Direction
Can you repeat the entries below, from the start through the line containing "pyautogui.click(x=179, y=548)", swapping each "screenshot" for "screen capture" and leaving everything else unchanged?

Entries shown

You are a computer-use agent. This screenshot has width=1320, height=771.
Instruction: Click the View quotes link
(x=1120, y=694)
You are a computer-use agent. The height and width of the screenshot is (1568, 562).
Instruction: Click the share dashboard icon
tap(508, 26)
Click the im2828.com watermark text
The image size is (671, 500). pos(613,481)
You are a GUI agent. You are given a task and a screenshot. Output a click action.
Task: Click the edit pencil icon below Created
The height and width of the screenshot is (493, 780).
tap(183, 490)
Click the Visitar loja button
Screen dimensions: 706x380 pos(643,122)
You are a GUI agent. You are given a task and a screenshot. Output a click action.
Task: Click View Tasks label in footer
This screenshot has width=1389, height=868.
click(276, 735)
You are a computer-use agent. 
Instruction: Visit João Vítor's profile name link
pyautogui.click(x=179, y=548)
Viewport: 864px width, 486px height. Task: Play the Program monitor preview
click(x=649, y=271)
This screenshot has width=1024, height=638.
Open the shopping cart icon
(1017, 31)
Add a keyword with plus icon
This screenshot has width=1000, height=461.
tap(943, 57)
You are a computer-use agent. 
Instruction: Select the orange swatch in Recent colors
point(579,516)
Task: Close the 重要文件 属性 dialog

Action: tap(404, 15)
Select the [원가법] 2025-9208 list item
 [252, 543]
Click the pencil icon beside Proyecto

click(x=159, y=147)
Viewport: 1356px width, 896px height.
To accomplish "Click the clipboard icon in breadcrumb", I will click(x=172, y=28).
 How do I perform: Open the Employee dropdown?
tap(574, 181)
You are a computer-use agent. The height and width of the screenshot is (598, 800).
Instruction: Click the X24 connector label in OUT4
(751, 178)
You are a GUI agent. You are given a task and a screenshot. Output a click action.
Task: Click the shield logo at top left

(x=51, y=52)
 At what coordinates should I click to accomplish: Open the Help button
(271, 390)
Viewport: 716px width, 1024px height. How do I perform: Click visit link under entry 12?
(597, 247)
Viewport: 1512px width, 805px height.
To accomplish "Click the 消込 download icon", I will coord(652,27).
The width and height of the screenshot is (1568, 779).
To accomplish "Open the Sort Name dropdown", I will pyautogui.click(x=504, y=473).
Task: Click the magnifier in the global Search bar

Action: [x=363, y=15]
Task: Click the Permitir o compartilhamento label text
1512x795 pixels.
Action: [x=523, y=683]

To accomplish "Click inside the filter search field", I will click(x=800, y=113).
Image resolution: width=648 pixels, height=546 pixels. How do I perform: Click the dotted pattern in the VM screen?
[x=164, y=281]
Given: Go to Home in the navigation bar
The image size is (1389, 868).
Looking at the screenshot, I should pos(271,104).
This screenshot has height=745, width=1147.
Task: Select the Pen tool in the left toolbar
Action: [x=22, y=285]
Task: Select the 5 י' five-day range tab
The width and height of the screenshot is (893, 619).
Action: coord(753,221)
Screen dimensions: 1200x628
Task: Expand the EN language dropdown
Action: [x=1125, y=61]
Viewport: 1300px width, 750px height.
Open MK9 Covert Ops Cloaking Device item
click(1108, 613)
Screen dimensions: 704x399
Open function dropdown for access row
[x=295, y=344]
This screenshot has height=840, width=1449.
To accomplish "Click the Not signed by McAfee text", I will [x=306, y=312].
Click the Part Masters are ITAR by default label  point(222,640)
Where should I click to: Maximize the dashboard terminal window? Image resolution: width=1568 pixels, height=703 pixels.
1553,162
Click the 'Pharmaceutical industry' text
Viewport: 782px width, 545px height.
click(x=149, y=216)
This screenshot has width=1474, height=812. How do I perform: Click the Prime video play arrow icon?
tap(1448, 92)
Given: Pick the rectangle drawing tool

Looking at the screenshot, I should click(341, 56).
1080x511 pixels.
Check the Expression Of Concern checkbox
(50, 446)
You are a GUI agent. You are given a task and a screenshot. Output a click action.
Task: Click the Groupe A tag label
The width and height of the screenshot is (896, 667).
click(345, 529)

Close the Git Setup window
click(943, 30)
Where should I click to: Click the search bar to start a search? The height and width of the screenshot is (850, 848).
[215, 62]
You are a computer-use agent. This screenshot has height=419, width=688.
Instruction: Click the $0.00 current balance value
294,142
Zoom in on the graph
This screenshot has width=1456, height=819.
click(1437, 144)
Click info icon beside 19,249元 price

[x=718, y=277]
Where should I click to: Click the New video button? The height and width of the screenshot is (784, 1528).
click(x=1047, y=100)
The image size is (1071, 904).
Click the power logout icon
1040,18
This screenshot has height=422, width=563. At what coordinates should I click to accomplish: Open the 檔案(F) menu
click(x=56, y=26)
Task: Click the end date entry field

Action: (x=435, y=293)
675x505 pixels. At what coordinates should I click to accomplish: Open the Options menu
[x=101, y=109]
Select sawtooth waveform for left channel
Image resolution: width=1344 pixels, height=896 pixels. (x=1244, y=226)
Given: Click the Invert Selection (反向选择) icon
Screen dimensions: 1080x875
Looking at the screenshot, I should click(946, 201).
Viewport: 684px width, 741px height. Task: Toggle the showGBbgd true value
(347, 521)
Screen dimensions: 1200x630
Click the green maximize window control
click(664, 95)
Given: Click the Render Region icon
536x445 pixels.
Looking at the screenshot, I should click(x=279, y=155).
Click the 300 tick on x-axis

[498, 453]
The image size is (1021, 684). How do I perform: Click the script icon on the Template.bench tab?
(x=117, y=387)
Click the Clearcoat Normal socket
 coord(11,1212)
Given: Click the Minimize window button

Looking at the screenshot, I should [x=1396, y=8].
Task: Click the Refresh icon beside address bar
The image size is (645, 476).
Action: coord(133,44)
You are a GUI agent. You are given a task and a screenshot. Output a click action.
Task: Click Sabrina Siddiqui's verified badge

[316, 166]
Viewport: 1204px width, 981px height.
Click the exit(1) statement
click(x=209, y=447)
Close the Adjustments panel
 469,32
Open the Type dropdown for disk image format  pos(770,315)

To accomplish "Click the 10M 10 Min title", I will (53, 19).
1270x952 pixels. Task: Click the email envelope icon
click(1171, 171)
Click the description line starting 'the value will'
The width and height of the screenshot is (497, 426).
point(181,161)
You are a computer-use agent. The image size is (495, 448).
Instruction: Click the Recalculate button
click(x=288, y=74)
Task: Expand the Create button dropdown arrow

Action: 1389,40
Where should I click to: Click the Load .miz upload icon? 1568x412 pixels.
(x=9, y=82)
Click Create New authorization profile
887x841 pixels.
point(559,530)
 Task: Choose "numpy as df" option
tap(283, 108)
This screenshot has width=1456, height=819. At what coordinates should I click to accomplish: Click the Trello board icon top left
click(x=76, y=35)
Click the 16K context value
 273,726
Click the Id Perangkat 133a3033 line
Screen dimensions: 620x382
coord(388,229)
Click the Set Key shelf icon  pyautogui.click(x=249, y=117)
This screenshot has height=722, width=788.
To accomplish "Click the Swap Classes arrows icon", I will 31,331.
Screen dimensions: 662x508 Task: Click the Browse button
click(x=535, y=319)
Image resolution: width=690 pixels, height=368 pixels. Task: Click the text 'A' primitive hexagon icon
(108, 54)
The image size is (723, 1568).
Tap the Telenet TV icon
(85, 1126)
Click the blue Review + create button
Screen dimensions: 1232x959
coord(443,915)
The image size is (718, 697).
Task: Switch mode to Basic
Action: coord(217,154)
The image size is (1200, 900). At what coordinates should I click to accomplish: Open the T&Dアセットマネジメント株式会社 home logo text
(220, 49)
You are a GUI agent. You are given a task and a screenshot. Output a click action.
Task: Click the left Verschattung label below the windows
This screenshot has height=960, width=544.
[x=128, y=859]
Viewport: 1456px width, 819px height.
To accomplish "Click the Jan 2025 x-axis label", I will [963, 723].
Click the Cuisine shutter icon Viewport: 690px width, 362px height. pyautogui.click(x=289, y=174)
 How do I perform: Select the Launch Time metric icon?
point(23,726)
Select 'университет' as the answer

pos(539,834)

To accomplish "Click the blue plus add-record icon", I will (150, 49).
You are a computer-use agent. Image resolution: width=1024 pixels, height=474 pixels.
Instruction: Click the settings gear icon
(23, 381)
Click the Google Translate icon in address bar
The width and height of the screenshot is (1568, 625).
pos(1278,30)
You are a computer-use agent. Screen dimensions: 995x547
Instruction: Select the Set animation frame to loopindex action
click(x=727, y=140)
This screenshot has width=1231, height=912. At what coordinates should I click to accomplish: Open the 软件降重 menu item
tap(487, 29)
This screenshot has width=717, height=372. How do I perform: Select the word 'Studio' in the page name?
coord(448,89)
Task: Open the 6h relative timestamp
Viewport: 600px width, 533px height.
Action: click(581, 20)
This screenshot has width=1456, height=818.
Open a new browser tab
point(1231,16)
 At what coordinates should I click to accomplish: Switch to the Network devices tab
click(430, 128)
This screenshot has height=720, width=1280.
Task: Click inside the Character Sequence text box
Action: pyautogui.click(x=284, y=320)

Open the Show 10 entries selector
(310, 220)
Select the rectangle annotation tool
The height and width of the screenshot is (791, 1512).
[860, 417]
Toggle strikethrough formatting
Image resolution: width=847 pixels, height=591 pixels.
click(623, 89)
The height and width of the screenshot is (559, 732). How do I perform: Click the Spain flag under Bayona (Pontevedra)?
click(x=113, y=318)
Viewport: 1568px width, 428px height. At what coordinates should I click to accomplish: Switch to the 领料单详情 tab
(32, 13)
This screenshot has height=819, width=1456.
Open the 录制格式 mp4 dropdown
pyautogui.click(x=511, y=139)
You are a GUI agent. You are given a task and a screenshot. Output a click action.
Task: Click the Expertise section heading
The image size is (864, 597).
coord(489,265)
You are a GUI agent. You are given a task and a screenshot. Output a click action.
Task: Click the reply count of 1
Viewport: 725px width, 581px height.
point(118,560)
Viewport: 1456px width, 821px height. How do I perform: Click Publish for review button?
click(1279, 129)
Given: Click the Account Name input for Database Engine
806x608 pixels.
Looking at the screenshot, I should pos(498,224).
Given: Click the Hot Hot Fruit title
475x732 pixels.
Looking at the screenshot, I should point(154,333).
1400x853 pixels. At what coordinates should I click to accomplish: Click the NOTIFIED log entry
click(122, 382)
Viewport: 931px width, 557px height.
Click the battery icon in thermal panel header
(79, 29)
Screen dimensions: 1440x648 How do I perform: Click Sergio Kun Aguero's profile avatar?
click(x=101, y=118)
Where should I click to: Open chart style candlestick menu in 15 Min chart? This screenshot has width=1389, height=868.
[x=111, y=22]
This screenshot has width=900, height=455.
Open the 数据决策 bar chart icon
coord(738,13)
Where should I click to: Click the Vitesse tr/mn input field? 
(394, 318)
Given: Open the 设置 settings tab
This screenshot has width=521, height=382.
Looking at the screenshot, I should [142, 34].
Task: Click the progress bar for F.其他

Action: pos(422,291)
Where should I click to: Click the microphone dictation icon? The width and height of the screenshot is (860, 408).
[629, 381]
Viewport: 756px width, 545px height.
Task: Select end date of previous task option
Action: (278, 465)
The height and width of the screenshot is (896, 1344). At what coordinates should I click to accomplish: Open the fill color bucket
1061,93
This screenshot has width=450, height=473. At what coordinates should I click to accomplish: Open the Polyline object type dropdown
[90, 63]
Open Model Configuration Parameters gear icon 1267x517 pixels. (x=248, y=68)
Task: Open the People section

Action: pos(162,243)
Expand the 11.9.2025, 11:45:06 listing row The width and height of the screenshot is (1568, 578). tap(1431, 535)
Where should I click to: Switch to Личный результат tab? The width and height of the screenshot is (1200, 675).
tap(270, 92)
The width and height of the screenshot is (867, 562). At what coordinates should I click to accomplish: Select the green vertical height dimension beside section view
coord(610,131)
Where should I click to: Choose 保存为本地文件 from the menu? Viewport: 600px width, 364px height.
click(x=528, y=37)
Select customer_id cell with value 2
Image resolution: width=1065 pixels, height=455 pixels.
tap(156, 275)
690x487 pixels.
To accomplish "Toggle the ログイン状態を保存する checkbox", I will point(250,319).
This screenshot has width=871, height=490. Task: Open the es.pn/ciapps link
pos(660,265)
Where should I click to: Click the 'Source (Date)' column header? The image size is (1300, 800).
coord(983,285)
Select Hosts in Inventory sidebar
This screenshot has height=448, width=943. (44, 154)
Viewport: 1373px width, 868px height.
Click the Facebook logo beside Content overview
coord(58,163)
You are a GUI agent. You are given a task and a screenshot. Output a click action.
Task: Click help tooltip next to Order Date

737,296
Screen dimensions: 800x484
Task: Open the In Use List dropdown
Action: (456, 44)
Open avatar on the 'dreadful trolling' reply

Expected answer
You are a computer-use agent. This screen capture has width=1320, height=771.
Instruction: Click the View quotes link
(x=1120, y=694)
You are a computer-use agent. The height and width of the screen capture is (1568, 562).
Instruction: Click the share dashboard icon
tap(508, 26)
Click the im2828.com watermark text
The image size is (671, 500). pos(613,481)
You are a GUI agent. You are given a task and a screen capture. Output a click action.
Task: Click the edit pencil icon below Created
The height and width of the screen capture is (493, 780).
tap(183, 490)
Click the Visitar loja button
Screen dimensions: 706x380 pos(643,122)
You are a GUI agent. You are given a task and a screen capture. Output a click action.
Task: Click View Tasks label in footer
This screen capture has width=1389, height=868.
click(276, 735)
You are a computer-use agent. 
Instruction: Visit João Vítor's profile name link
pyautogui.click(x=179, y=548)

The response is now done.